### GIVEN PASSAGE
******************************
South Jersey Industries Form 8-K dated August 22, 2006

Washington, D. C. 20549


Pursuant to Section 13 or 15(d) of
the Securities Exchange Act of 1934

Date of Report
(Date of earliest event reported)
August 22, 2006

(Exact name of registrant as specified in its charter)

New Jersey
(State of incorporation)
( Commission File Number)
(IRS employer identification no.)

1 South Jersey Plaza, Folsom, New Jersey 08037
(Address of principal executive offices, including zip code)

(609) 561-9000
(Registrant’s telephone number, including area code)

Check the appropriate box below if the Form 8-K filing is intended to simultaneously satisfy the filing obligation of the registrant under any of the following provisions:

Written communications pursuant to Rule 425 under the Securities Act (17 CFR 230.425)
Soliciting material pursuant to Rule 14a-12 under the Exchange Act (17 CFR 240.14a-12)
Pre-commencement communications pursuant to Rule 14d-2(b) under the Exchange Act (17 CFR 240.14d-2(b))
Pre-commencement communications pursuant to Rule 13e-4(c) under the Exchange Act (17 CFR 240.13e-4(c))

Item 1.01. Entry into a Material Definitive Agreement.
******************************
### TASKS FOR THIS EXERCISE
**A.** According to the Form 8-K, where are South Jersey Industries' principal executive offices?
**B.** Quote everything in the Form 8-K from "Washington, D. C." down to "(State of incorporation)".

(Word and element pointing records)
******************************
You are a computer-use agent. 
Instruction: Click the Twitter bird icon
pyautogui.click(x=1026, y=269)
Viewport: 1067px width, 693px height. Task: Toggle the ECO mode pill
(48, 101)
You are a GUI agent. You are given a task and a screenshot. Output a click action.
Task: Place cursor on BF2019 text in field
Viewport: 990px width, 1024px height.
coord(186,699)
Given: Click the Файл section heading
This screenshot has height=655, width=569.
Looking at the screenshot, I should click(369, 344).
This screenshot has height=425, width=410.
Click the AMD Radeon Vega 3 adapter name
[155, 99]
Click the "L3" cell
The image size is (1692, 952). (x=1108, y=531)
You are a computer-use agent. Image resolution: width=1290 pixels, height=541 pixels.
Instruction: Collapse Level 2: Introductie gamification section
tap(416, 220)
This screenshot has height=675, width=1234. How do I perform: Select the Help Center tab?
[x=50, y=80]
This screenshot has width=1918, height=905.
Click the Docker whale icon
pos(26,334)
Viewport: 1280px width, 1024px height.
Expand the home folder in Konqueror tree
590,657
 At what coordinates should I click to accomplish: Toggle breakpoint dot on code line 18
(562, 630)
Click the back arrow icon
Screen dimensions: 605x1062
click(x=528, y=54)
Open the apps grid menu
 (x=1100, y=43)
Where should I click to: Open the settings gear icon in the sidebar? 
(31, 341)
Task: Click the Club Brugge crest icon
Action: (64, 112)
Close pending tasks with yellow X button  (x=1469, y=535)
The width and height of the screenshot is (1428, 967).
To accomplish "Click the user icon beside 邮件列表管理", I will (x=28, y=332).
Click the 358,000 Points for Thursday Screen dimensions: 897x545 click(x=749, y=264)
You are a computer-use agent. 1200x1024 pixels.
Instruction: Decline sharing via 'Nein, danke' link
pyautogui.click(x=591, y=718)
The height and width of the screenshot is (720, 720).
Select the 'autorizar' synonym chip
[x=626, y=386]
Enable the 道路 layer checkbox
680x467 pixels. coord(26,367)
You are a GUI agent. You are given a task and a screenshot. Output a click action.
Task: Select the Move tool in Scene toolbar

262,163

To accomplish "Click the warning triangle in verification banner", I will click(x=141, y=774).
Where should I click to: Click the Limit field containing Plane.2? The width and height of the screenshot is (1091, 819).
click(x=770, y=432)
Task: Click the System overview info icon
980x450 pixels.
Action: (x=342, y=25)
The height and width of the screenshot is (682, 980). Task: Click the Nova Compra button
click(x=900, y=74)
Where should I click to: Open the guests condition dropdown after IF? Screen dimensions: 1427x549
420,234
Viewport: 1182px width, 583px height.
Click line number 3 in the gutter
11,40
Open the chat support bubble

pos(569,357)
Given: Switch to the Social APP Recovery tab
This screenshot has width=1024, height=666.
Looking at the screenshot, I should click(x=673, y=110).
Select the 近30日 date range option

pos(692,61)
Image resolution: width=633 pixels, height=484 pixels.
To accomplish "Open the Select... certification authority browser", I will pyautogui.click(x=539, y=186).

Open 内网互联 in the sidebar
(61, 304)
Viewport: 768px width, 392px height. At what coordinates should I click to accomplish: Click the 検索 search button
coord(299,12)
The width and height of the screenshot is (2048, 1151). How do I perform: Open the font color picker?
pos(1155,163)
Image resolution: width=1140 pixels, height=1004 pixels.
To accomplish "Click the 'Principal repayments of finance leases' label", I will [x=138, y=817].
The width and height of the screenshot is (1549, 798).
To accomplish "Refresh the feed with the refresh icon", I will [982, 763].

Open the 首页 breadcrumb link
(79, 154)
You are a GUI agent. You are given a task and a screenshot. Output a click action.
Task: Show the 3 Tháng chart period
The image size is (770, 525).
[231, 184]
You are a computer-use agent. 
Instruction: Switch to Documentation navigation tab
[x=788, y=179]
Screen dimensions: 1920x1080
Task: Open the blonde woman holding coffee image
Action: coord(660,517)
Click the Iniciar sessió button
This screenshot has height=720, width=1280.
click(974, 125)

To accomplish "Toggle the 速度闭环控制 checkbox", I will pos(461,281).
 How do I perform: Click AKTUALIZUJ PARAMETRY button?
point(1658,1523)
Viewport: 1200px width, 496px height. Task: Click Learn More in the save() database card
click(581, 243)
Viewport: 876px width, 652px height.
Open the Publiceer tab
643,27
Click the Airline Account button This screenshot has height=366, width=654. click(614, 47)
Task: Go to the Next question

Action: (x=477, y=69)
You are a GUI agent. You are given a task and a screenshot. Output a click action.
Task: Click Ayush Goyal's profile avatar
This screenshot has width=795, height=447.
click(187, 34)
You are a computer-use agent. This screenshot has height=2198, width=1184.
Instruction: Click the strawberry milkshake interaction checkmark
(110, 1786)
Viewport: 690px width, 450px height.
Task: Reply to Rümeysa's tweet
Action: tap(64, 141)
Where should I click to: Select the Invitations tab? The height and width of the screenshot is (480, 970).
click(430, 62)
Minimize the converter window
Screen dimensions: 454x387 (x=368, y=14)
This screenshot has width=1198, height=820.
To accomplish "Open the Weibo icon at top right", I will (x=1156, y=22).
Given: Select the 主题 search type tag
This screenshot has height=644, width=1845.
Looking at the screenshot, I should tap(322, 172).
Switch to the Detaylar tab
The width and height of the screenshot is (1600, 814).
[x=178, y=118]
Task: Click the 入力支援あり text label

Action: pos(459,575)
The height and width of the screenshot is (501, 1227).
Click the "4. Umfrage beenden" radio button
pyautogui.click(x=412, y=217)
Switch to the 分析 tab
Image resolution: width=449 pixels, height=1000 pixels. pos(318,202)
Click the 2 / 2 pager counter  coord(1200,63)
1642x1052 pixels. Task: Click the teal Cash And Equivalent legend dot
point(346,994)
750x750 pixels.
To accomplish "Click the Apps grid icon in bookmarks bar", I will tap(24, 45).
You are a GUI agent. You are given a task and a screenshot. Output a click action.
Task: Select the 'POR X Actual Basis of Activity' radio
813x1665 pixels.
******************************
### SOLVED PROBLEMS
**A.** 1 South Jersey Plaza, Folsom, New Jersey 08037

**B.**
Washington, D. C. 20549


Pursuant to Section 13 or 15(d) of
the Securities Exchange Act of 1934

Date of Report
(Date of earliest event reported)
August 22, 2006

(Exact name of registrant as specified in its charter)

New Jersey
(State of incorporation)